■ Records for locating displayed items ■
◇ ◇ ◇ ◇ ◇
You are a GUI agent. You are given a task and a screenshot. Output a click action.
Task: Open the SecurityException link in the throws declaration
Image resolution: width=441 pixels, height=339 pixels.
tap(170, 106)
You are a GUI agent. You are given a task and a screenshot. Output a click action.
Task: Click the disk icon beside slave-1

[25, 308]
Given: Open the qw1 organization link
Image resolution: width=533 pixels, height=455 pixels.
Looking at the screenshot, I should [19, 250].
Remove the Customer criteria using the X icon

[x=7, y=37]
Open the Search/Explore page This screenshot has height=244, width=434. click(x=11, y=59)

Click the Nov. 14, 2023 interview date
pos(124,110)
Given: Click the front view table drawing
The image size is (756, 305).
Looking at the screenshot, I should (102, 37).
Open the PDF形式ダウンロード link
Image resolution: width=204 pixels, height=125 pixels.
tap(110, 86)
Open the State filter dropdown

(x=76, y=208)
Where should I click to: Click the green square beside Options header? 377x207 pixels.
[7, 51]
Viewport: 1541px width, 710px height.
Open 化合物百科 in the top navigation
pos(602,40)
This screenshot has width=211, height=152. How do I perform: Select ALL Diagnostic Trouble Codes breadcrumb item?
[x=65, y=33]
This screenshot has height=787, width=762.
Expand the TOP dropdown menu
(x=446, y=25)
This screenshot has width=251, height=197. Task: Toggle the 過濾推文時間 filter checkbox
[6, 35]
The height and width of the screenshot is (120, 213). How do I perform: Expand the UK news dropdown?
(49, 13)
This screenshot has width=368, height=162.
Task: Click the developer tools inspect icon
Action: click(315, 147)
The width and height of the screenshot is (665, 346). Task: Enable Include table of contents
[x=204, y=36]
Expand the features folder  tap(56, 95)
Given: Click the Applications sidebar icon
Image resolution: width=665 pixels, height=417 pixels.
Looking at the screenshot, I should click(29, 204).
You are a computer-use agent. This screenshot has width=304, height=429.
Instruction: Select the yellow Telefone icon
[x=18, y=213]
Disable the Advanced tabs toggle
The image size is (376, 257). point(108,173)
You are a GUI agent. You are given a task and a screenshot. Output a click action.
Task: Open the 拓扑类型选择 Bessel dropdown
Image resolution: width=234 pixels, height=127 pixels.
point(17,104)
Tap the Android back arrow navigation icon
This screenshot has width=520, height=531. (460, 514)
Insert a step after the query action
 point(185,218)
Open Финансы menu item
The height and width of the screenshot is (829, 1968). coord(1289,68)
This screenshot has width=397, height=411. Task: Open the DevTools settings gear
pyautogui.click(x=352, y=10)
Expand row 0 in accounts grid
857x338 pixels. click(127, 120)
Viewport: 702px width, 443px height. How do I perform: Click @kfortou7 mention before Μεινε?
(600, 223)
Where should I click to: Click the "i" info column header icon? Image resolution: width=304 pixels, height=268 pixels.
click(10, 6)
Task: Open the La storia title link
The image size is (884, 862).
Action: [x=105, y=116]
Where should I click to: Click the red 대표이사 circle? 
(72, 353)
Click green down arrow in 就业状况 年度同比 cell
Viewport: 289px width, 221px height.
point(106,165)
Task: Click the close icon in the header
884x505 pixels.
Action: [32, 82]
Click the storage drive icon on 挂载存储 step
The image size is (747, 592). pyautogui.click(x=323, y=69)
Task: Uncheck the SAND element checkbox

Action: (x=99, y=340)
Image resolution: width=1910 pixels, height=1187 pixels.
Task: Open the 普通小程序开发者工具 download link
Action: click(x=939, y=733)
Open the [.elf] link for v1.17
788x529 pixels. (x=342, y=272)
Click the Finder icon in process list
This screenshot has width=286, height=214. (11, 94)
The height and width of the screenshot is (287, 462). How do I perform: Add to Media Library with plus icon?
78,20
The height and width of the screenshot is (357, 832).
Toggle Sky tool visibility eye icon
◇ ◇ ◇ ◇ ◇
Can you reproduce the material above word for word, from its first line to its last?

■ RESPONSE TO THE TASK ■
You are a GUI agent. You are given a task and a screenshot. Output a click action.
Task: Open the SecurityException link in the throws declaration
Image resolution: width=441 pixels, height=339 pixels.
tap(170, 106)
You are a GUI agent. You are given a task and a screenshot. Output a click action.
Task: Click the disk icon beside slave-1

[25, 308]
Given: Open the qw1 organization link
Image resolution: width=533 pixels, height=455 pixels.
Looking at the screenshot, I should [19, 250].
Remove the Customer criteria using the X icon

[x=7, y=37]
Open the Search/Explore page This screenshot has height=244, width=434. click(x=11, y=59)

Click the Nov. 14, 2023 interview date
pos(124,110)
Given: Click the front view table drawing
The image size is (756, 305).
Looking at the screenshot, I should (102, 37).
Open the PDF形式ダウンロード link
Image resolution: width=204 pixels, height=125 pixels.
tap(110, 86)
Open the State filter dropdown

(x=76, y=208)
Where should I click to: Click the green square beside Options header? 377x207 pixels.
[7, 51]
Viewport: 1541px width, 710px height.
Open 化合物百科 in the top navigation
pos(602,40)
This screenshot has width=211, height=152. How do I perform: Select ALL Diagnostic Trouble Codes breadcrumb item?
[x=65, y=33]
This screenshot has height=787, width=762.
Expand the TOP dropdown menu
(x=446, y=25)
This screenshot has width=251, height=197. Task: Toggle the 過濾推文時間 filter checkbox
[6, 35]
The height and width of the screenshot is (120, 213). How do I perform: Expand the UK news dropdown?
(49, 13)
This screenshot has width=368, height=162.
Task: Click the developer tools inspect icon
Action: click(315, 147)
The width and height of the screenshot is (665, 346). Task: Enable Include table of contents
[x=204, y=36]
Expand the features folder  tap(56, 95)
Given: Click the Applications sidebar icon
Image resolution: width=665 pixels, height=417 pixels.
Looking at the screenshot, I should click(29, 204).
You are a computer-use agent. This screenshot has width=304, height=429.
Instruction: Select the yellow Telefone icon
[x=18, y=213]
Disable the Advanced tabs toggle
The image size is (376, 257). point(108,173)
You are a GUI agent. You are given a task and a screenshot. Output a click action.
Task: Open the 拓扑类型选择 Bessel dropdown
Image resolution: width=234 pixels, height=127 pixels.
point(17,104)
Tap the Android back arrow navigation icon
This screenshot has width=520, height=531. (460, 514)
Insert a step after the query action
 point(185,218)
Open Финансы menu item
The height and width of the screenshot is (829, 1968). coord(1289,68)
This screenshot has width=397, height=411. Task: Open the DevTools settings gear
pyautogui.click(x=352, y=10)
Expand row 0 in accounts grid
857x338 pixels. click(127, 120)
Viewport: 702px width, 443px height. How do I perform: Click @kfortou7 mention before Μεινε?
(600, 223)
Where should I click to: Click the "i" info column header icon? Image resolution: width=304 pixels, height=268 pixels.
click(10, 6)
Task: Open the La storia title link
The image size is (884, 862).
Action: [x=105, y=116]
Where should I click to: Click the red 대표이사 circle? 
(72, 353)
Click green down arrow in 就业状况 年度同比 cell
Viewport: 289px width, 221px height.
point(106,165)
Task: Click the close icon in the header
884x505 pixels.
Action: [32, 82]
Click the storage drive icon on 挂载存储 step
The image size is (747, 592). pyautogui.click(x=323, y=69)
Task: Uncheck the SAND element checkbox

Action: (x=99, y=340)
Image resolution: width=1910 pixels, height=1187 pixels.
Task: Open the 普通小程序开发者工具 download link
Action: click(x=939, y=733)
Open the [.elf] link for v1.17
788x529 pixels. (x=342, y=272)
Click the Finder icon in process list
This screenshot has width=286, height=214. (11, 94)
The height and width of the screenshot is (287, 462). How do I perform: Add to Media Library with plus icon?
78,20
The height and width of the screenshot is (357, 832).
Toggle Sky tool visibility eye icon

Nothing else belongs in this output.